For months, as inflation has risen and the Federal Reserve has acted aggressively to tamp it down, a question has hovered over the monthly employment reports: Has the labor market succumbed to gravity yet?

The answer, so far, has been, “No, mostly not.” But in the July report, arriving on Friday, the answer is likely, “Yes, but it hasn’t crashed into the ground.”

Ever since supply chain problems and the war in Ukraine sent prices skyrocketing, the brightest feature of the economy has been robust job growth, with 6.3 million jobs added over the past 12 months. As of June, the United States was within 520,000 jobs of its prepandemic peak, held down by a decline in government employment.

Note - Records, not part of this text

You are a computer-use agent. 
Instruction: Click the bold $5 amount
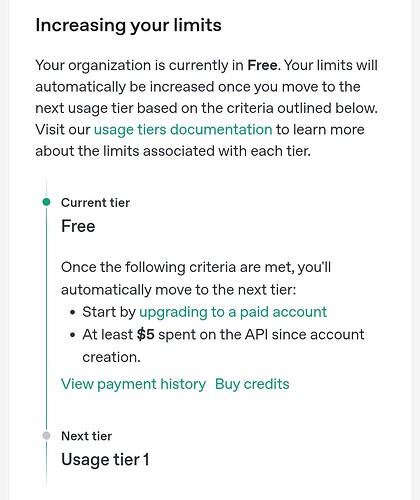click(146, 335)

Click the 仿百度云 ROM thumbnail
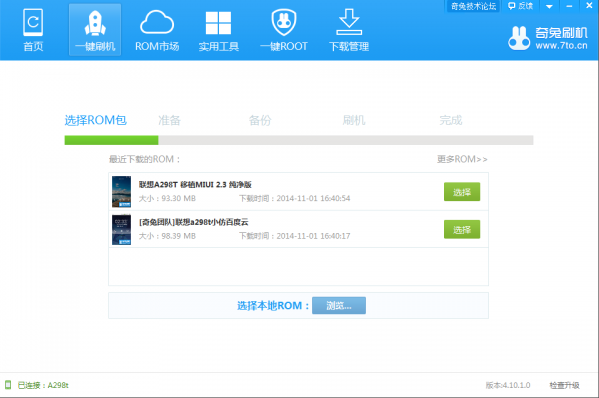point(121,229)
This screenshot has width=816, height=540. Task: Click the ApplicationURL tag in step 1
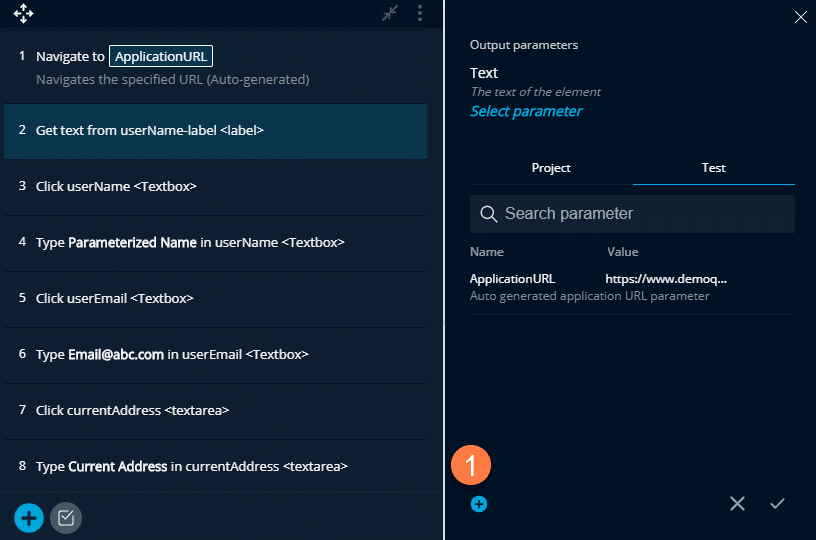160,57
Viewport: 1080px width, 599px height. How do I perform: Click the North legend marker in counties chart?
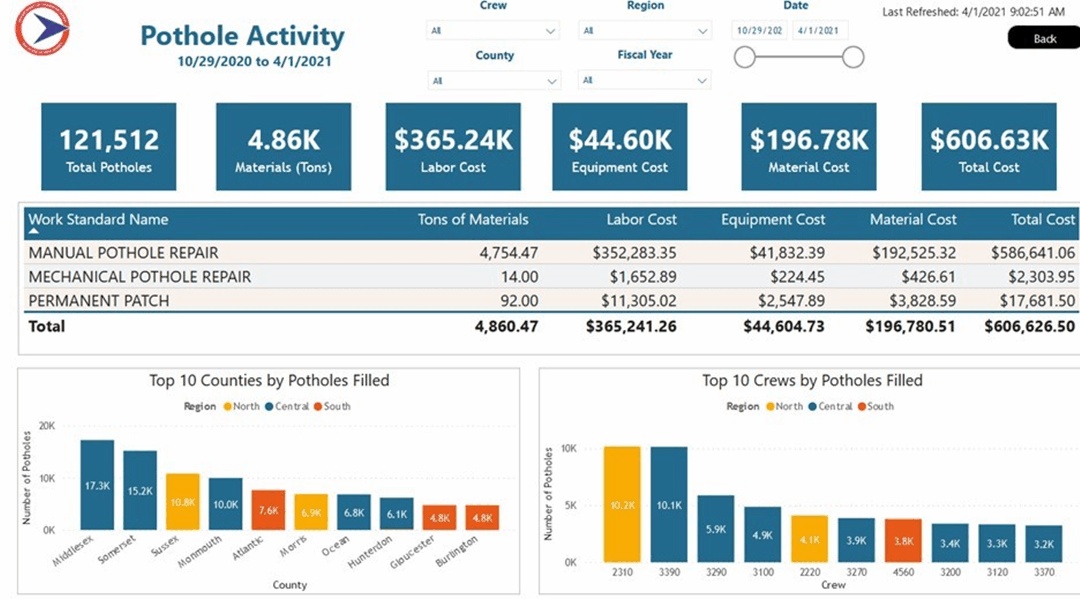point(227,407)
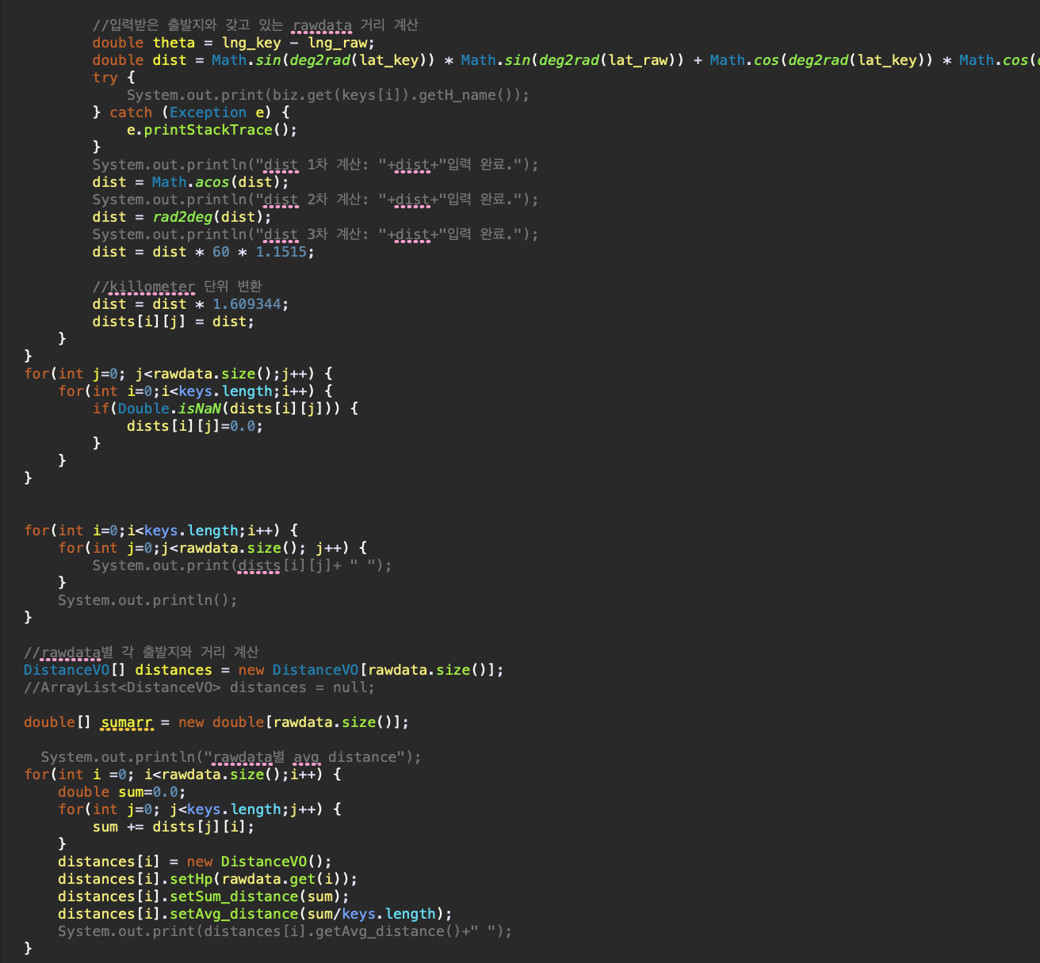This screenshot has width=1040, height=963.
Task: Click the dists[i][j]=0.0 assignment
Action: tap(194, 426)
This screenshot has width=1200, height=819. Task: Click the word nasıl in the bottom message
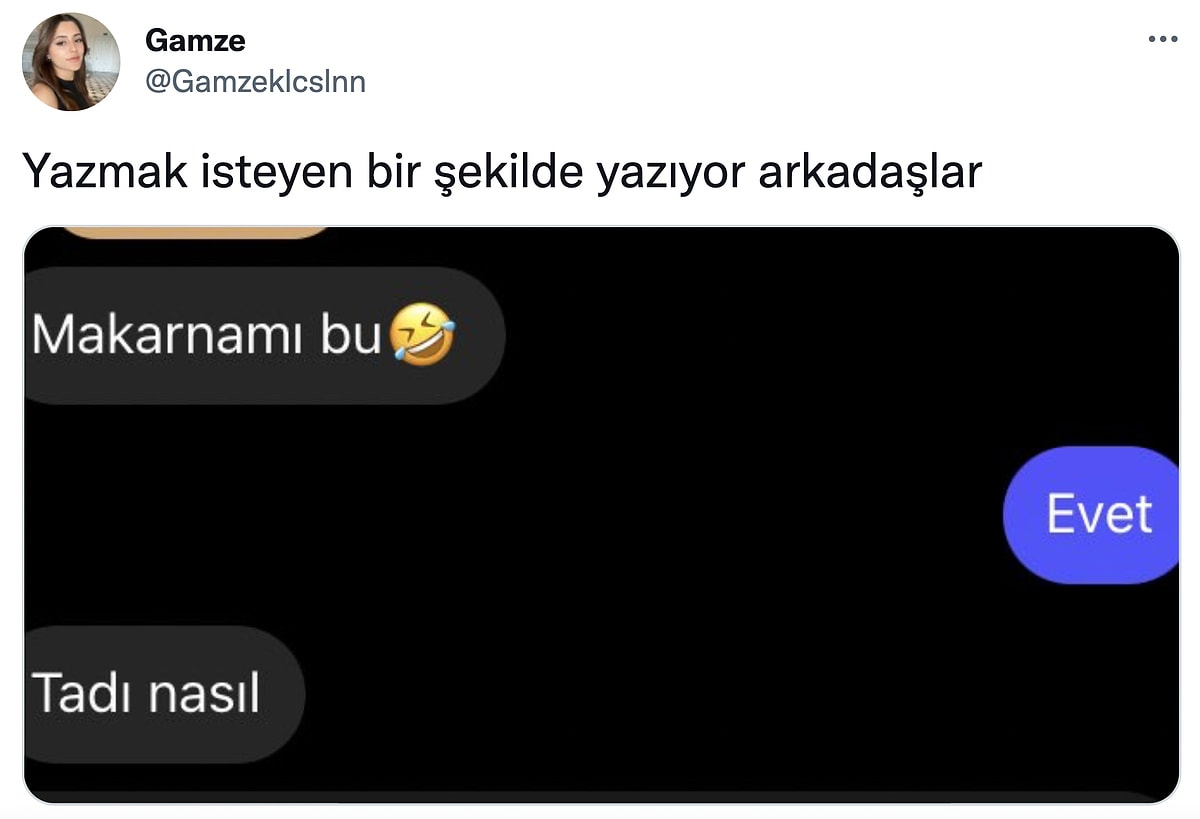click(x=204, y=692)
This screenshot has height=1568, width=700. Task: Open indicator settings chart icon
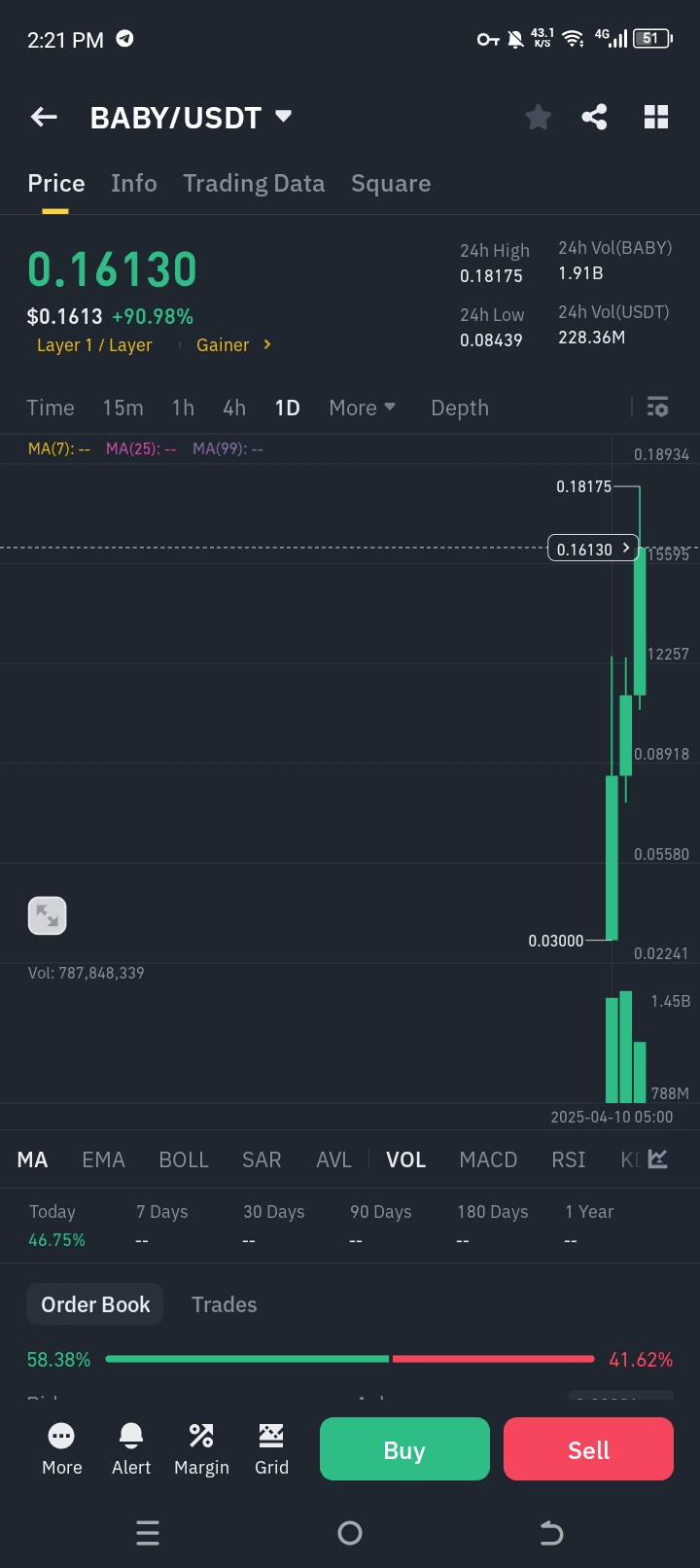(x=658, y=1158)
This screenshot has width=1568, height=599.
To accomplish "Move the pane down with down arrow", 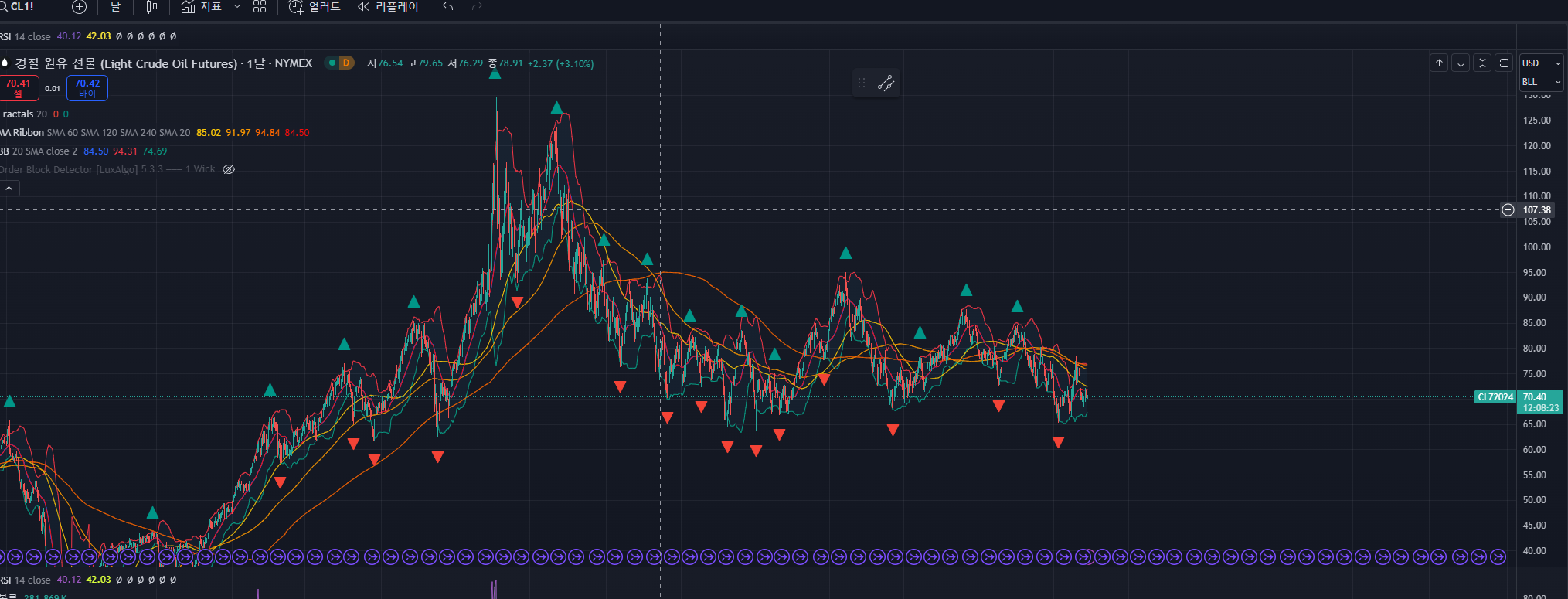I will 1461,63.
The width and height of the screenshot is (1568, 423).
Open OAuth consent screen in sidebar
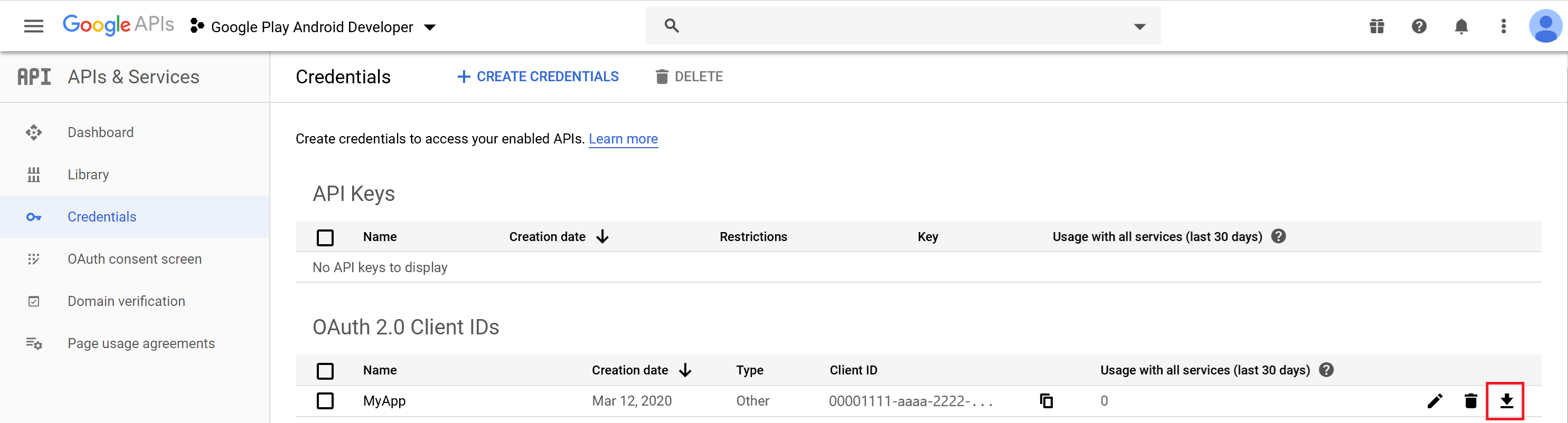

But that recovery has come under increasing strain as inflation has eaten into consumers’ spending power and darkened their moods, and as rising interest rates have begun to weigh on demand for large purchases like homes and cars. Gross domestic product, adjusted for inflation, declined for the second quarter in a row, held back by slower growth in inventories and falling residential investment.

And, lately, there have been signs that the economic headwinds are affecting the labor market as well. Job openings have fallen from their record highs in the spring, driven down by waning demand for retail, leisure and hospitality workers. Initial claims for unemployment insurance crept up to 260,000 a week last month from a low of 166,000 a week in March. Hiring on LinkedIn has been slowing since April, particularly in construction and hotel accommodations.

On average, forecasters expect the report on Friday to show that the nation added 250,000 jobs in July. Last month’s report showed a gain of 372,000 in June, on a par with the three previous months.

The polling and analytics firm Morning Consult, which surveys about 20,000 people a week, has noticed an increase in the number of adults in the United States who are reporting having lost income because of layoffs or reduced hours. Consistent with research showing that people of color are the first to be affected when hiring slows, those increases have been sharpest among Black and Hispanic workers.

The uptick in income losses hasn’t, however, been concentrated in sectors sensitive to spikes in coronavirus transmission, as was the pattern since 2020.

“It’s not a Covid story — I think it’s a broader macro slowdown,” said Morning Consult’s chief economist, John Leer. “People were hoarding workers, and, right now, we’re at a point where it makes sense to let them go because of business cycle uncertainty.”